Pedro de Castro
Mães e filhos que pedem e vendem balinhas chegam a fazer R$ 150 por dia no fim do ano. A renda é proporcional ao número de crianças
Próximo ao fim do ano e das festas religiosas, famílias que dependem da generosidade de desconhecidos sentem um aumento nas doações de roupas, comida e dinheiro. Elas chegam a dobrar a renda em dezembro – pedindo e vendendo balas em esquinas, lanchonetes e bares. A reportagem saiu às ruas da região central de Curitiba, conversou com cerca de 20 pessoas, entre adultos, crianças e famílias inteiras, e descobriu que a época de fim de ano é um alívio para os mais necessitados. O dinheiro é usado para comprar produtos que são inacessíveis no resto do ano, como sapatos.
“As pessoas sentem pena mesmo”, julga Giovana Alves, de 29 anos, que vende balas em sinais e lojas do centro há três anos. O sentimento é bem-vindo. No fim do ano passado, Giovana chegou a ganhar 11 cestas básicas de fregueses mais fiéis. “São senhoras que passam por lá todos os dias. Elas apontam onde vão parar o carro, e a gente vai lá apanhar as cestas”, explica. Alimentando ela, o marido e os filhos Johnatan, de 7 anos, e Xaiane, de 9, as doações duraram em torno de três meses. “Foi uma bênção, pena que esse ano ainda não recebemos nada assim”, lamenta.
Não que a época de Natal não tenha melhorado as contas neste ano. O lado negativo é que o aumento de dinheiro tem a ver com a permanência de crianças nas ruas. Os filhos de Giovana saíram de férias escolares e a acompanham no trabalho. O trio fez as vendas subir de duas caixinhas de bala por dia para quatro: de R$ 40 para R$ 80. Giovana não é a única para quem o fim das aulas significa levar os filhos para pedir e vender balas. A relação entre o número de crianças que saem com as mães e o aumento do dinheiro recebido é evidente.
────────
**DESCRIÇÃO DA TAREFA**
Imprima, sem nenhuma alteração, o trecho da reportagem sobre a venda de balas no fim do ano que vai de "Não que a época" a "recebido é evidente.". As entradas que vêm depois deste texto formam um material à parte.

(Dados de coordenadas dos itens)
────────
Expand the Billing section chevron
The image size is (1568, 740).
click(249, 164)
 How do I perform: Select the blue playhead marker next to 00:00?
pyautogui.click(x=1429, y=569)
────────
**SOLUÇÃO DO EXERCÍCIO**
Não que a época de Natal não tenha melhorado as contas neste ano. O lado negativo é que o aumento de dinheiro tem a ver com a permanência de crianças nas ruas. Os filhos de Giovana saíram de férias escolares e a acompanham no trabalho. O trio fez as vendas subir de duas caixinhas de bala por dia para quatro: de R$ 40 para R$ 80. Giovana não é a única para quem o fim das aulas significa levar os filhos para pedir e vender balas. A relação entre o número de crianças que saem com as mães e o aumento do dinheiro recebido é evidente.